If I used glazing bars on the intermediate common rafters would this allow sufficient play if I were to glaze on the other edges using the thin wood frames as in my drawings?
I would use timber supported glazing components on all edges but I'm having a suprisingly hard time finding suitable supports for the edge and ridge board. I would expect to find something like this: http://www.greenhousewarehouse.com/...l-acc-fsectionmaster-aluminium-f-section.html that provided support in same way as the regular bar but these are proving hard to find as most are self supported (I also want something fairly discreet since it will be plastic or aluminium and so painting won't be much of an option).

I was considering routing channels into the rafters instead of building frames (the frames were my first choice as I don't have an angled routing jig); I was thinking of this more for asthetics, but will one method or the other have a significant effect on the performance of the roof?
 
Have a look at the site or download the catalogue from C&A Supply www.casupply.co.uk as this has some good illustrations of roof components

There is no actual problem in using timber frame, but you have to be very careful in the actual detailing to ensure that it remains water proof.
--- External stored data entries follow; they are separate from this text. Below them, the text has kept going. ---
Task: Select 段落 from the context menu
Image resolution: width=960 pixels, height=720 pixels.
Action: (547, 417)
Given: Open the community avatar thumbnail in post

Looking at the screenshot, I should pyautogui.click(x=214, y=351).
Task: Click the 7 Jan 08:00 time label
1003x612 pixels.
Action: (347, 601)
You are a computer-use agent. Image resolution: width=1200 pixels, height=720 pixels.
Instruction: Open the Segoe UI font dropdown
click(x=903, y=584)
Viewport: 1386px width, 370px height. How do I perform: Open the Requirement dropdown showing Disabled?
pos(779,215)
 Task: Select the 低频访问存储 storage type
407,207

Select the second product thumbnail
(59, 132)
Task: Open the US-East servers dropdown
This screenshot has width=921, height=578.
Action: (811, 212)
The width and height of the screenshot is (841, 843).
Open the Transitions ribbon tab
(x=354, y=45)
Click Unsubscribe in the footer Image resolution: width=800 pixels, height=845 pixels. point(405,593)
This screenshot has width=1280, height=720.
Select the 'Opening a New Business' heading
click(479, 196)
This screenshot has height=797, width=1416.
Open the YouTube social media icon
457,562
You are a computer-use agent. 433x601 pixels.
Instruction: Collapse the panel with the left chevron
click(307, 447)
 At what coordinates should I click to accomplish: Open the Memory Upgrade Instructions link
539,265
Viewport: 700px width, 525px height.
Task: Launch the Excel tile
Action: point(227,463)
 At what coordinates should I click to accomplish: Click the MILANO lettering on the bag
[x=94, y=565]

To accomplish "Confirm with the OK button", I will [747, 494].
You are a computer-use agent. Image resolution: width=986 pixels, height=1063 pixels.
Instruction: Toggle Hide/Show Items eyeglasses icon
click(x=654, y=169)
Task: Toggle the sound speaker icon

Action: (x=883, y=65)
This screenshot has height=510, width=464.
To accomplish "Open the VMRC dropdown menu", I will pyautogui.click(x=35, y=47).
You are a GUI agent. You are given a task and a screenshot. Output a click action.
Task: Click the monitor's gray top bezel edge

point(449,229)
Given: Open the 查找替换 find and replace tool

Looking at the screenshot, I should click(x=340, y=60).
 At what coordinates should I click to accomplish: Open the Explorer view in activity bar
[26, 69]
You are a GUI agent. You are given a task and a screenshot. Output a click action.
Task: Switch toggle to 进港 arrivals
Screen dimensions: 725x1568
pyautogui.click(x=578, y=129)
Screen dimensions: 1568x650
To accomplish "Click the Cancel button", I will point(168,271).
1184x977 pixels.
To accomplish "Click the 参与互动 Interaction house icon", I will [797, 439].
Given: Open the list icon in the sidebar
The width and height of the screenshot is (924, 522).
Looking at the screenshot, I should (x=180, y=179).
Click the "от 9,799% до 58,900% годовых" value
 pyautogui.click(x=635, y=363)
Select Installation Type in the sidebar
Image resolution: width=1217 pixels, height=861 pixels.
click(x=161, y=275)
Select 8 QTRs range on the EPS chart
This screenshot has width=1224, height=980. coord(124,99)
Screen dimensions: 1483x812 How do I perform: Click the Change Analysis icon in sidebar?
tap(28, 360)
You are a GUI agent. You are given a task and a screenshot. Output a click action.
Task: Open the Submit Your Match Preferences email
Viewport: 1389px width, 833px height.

Your indication of sealing with flashing tape raised a few alarm bells as this is not really a long-term solution.

IIRC, one of the regular (older :LOL: ) posters on here has a timber roofed conservatory and I recall a photo of the timber glazing bars, but I don't rmember the glazing detail or who it was.

I'll see if I have any technical details of this type of roof, but you need to decide on a timber or timber/glazing bar design and work from there

Also, make sure that you are not doing too much CAD work which may complicate things. As you are making this up on site, you may not need exact drawings as its likely that things/dimensions may alter slightly.

EDIT

BTW, have you tried Google Sketchup for your design/conceptual design - its free and will be very good for allowing you to visualise your roof. Just try not to get bogged down in too much detail. But you can import your CAD drawing to give you a head start
 
Thanks for that link.

The flashing tape came about simply because I saw it on the conservatory and thought that it must be an acceptable method and so was a good starting point, but your posts and others here suggest it isn't too popular anymore, so thats out!
The use of the tape was really about creating as flush a seal with the glass as possible because of the drainage, which I wouldn't be able to do with wood. Glazing bars seem ideal for the intermediate rafters so i'll definately use these.

I am still having trouble finding a bar that can join the glass with the gable end rafters, as all the edge components seem to be just trim.
What I am thinking of is routing a channel into these, sitting the glass on a bead of rubber for support (much like the glazing bars use) and sealing on the top.
This will hopefully allow some play and make installation easier as the glass can 'slot' in then be placed 'down' on the glazing bar at the other edge.
I won't need an angled jig for this and so long as the seal remains watertight there shouldn't be any problems with leakage or the roof coming apart. What do you think, is this an OK plan?

For the tops of the panes I was thinking the Glen centre bars on C&A. Its hard to see from their site though (do they have more detailed drawings in the catalogue?) what the centre bar does exactly, does it provide support for the glass or just cover the meeting with the ridge board to create a watertight seal?


I agree I tend to go overboard a little with the precision when using the CAD package, and probably with the level of detail aswell, though at least the latter is a little defensible; this project is a bigger than my usual ones and i'm trying to model as much as possible to avoid any unpleasant surprises - the meeting of the odd pitched planes springs to mind, as do some implementation details with that semi-elliptical window seat ;)

I have not tried Google Sketchup yet, i'll download it later today and have a play.